You cannot write a fair schedule. All you can do is decide where to compromise. Anyone who’s seen a full round-robin, like for example in English football, will know that teams rest players for certain games – so even the league is not completely fair. The order of matches matters. And it’s clear that any schedule where you don’t play every opponent is open to unfairness in seeding. There is no such thing as a fair schedule. Give up on that idea now. Constraints (such as a maximum number of games without exhausting players, or maximum number of fields or time-slots, or horrible odd numbers of teams) merely add to the unfairness that is already somewhere in there. But here’s a couple of things that might help a little…

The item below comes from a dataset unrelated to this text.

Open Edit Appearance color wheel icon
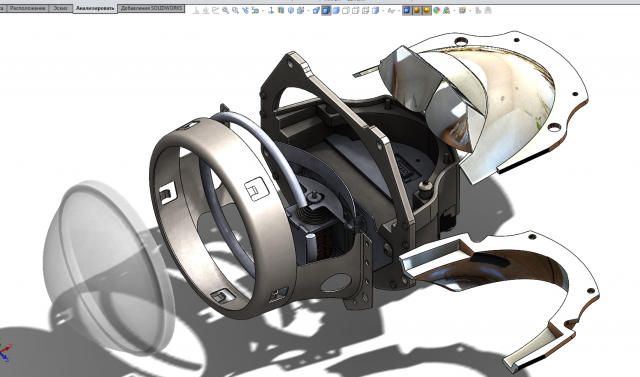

First off, unless you’re running something complicated (like an event that qualifies a certain number of teams for another event – and let’s face it, if you are part of a bigger championship there’ll probably be scheduling help available anyway) then the first thing you look at is how many games you want people to play. Set a maximum and a minimum, and then choose your pool sizes, number of crossover rounds, and brackets to meet that number. It’s a non-trivial task to fit a fair schedule to the right number of games, but it’s always a far better idea than wasting your time inventing fabulously fair schedules with multiple crossovers and power-pools and then realizing you’ll need until next Wednesday to play all the games.

Deal with teams in multiples of 8 wherever possible, and multiples of 4 at worst. If you’ve got funny numbers, 99% of the time you’re better off pretending that you’ve got a multiple of 4 and putting byes in the schedule. We’ve tried a whole bunch of times to write schedules with clever bits where pools of 3 go into power-pools of 3 then a modified bracket etc… it almost never turns out well, and I don’t think we’ve ever really used one of those schedules at an actual tournament. They lead to things like rested teams playing unrested teams, people having three games off in a row, fields lying empty, and all sorts of weird stuff. That may be fine for a qualifier where the most important thing is simply to make sure that the best x teams qualify, but it won’t wash at an ordinary event. If you want to finish with neat brackets, start off simple, in 4s and 8s.

If you put in any form of crossovers, triple check what will happen in the next matches. Seeding the pools is non-trivial if you want to avoid rematches later on.

Remember that odd-numbered pools eat up pitches – for example, 2 pools of 4 (8 teams) can be played on 2 pitches in a day (6 time slots); 1 pool of 5 also requires 2 pitches all day (6 time slots again – 5 slots if you’re prepared to make some people play 4 games in a row). It still frustrates me, but that’s just the way it is. Thinking of nice 3, 5 or 7 team pools in your head is no use until you actually sit down and squeeze it onto your pitches – more often than you expect, it won’t fit.

Anyway…

I could go on. I could write about 50,000 words on the intricacies of scheduling – for example, the UPA format manual is a fantastic document that tries to cope with any number of teams, and it’s looong; and even then it doesn’t come close to covering all the possible situations that might apply at an event (e.g. not enough pitches, constraints on back-to-back games, the team from far away can’t start before midday) and doesn’t touch the finesse parts of the schedule itself (as opposed to the format) like making sure that back-to-back games are not at opposite ends of the venue, making sure there’s a decent lunch break for every team, making sure that the girls are near the toilets…

All I can say to you here is keep it simple, only accept entries in 4s where possible, and if it gets complicated, find an expert. Offer to pay the guy who wrote that great schedule at that other tournament you went to, even – you’ll get no thanks for writing a good schedule, but the abuse you get for a bad one means it’s worth doing what you can to get it right. A genuinely well-written schedule is of real value to every player who shows up, even if they only notice it when it’s gone wrong – so if you need to pay someone to make sure it’s done well, I’d say this isn’t a place to be scared of spending a few dollars. A good schedule might not make people come back next year, but a bad one might well put them off.